• TASK ITEM:
Look for "computer" in the records and copy every line that has it.

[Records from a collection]
══════════════════════════════
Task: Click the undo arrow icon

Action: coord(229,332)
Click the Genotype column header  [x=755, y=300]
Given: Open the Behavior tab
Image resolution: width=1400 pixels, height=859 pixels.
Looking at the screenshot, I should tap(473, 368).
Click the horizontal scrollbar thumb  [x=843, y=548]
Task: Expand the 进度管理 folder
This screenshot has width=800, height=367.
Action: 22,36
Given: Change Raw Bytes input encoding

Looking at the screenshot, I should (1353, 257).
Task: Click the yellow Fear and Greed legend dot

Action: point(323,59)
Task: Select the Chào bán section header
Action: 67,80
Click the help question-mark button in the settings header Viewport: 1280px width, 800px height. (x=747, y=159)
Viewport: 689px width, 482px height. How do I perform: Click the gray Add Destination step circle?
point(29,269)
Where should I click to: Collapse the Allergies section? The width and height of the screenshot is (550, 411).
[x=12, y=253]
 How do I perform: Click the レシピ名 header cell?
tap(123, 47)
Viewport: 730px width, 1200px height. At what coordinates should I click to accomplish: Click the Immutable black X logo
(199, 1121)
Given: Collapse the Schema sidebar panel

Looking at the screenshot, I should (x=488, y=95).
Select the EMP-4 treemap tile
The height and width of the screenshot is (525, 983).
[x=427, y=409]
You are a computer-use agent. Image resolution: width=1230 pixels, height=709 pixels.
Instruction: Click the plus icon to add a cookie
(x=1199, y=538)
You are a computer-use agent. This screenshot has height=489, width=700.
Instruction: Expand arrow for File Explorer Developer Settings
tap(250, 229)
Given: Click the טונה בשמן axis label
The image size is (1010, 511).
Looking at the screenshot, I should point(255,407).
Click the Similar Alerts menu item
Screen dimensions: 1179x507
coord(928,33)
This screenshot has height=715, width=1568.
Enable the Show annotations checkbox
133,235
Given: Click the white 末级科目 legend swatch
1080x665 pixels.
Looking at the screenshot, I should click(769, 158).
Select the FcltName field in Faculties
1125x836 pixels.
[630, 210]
══════════════════════════════
• EXERCISE RESULT:
You are a computer-use agent. Image resolution: width=1230 pixels, height=709 pixels.
You are a computer-use agent. This screenshot has height=489, width=700.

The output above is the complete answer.